CVT – Work Of The Devil

It’s no secret that I’m not a fan of CVT – continuously variable transmission – gearboxes. Normal automatics are fine and the good old fashioned stick shift does me nicely; but CVT? No thanks. A car with CVT has the mark of evil upon it. Unfortunately, there are some new cars around that persist with the idea.

I only partly the car manufacturers of course; they are constantly under attack from the dark side. At any given time some Brussels Suits will pop their heads over the parapet and squeak demands for more economy and efficiency from auto engines before ducking back down again and nipping off for a sumptuous three-hour lunch.

A CVT ‘box is one that can change seamlessly through an infinite number of effective gear ratios between minimum and maximum. It’s not a new idea and can come in various guises. Manufacturers have tried it before as anyone who still remembers the Daf range from the middle of the last Century will tell you.

CVT may be efficient and it may be cheaper to manufacture but that doesn’t guarantee a good drive. The theory is that CVT is the ideal gearbox – your car is always in just the right gear for all of the circumstances all of the time yet the ‘feel’ of the thing just seems wrong.

It’s hard to put into words; for me there’s always that sense of a tightly wound elastic band. The system is supposed to keep the engine in its power/efficient sweet spot but the downside is the disconnected feeling when accelerating. You can’t relate the sound of the engine to a sensation of speed. CVT ‘boxes can feel sluggish as if something is slipping. Every hate-filled moment testing some otherwise excellent cars has simply reinforced my opinion that CVT sucks all the pleasure out of driving. They are ideal for people who don’t like driving and who can’t be doing with changing gears.

Among new vehicles with automatic transmissions, more than ten percent now have CVTs, and that percentage is growing each year and it’s not just niche models. Nissan, Subaru, Lexus and others all have the option. It is said that fuel efficiency gains are as good as those achieved by the new eight and nine-speed automatics which is why some companies are revisiting them.

What’s not mentioned is cost.

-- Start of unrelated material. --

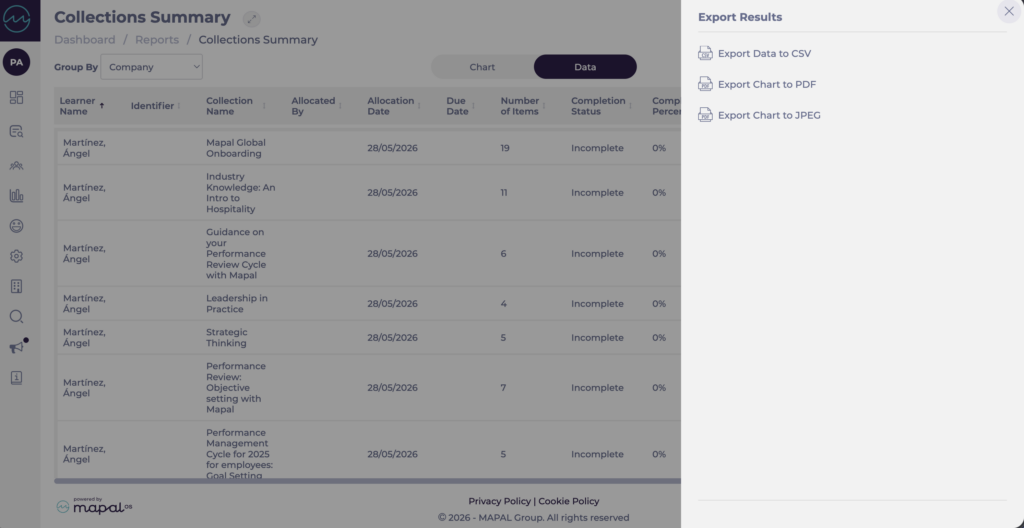The width and height of the screenshot is (1024, 528).
Task: Open the Cookie Policy link
Action: pos(569,501)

The simple fact is that CVT costs less and is thus more profitable. What is also not mentioned – and to be fair may not be the case now – CV transmissions had a habit of breaking in earlier cars, usually just after the warranty had expired.

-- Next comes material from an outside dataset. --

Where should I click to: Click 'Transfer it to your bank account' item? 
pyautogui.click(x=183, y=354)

The unfortunate fact of life is that regardless of grumbling gits like me, buyers are likely to see this work of the devil being increasingly available. Car makers know that there is some considerable resistance to this technology and will no doubt work on artificial ways to bring back that sense of proper driving – that we are in the ratio we want to be at any given time. Ones thing’s for sure – there will come a time when we won’t have a choice.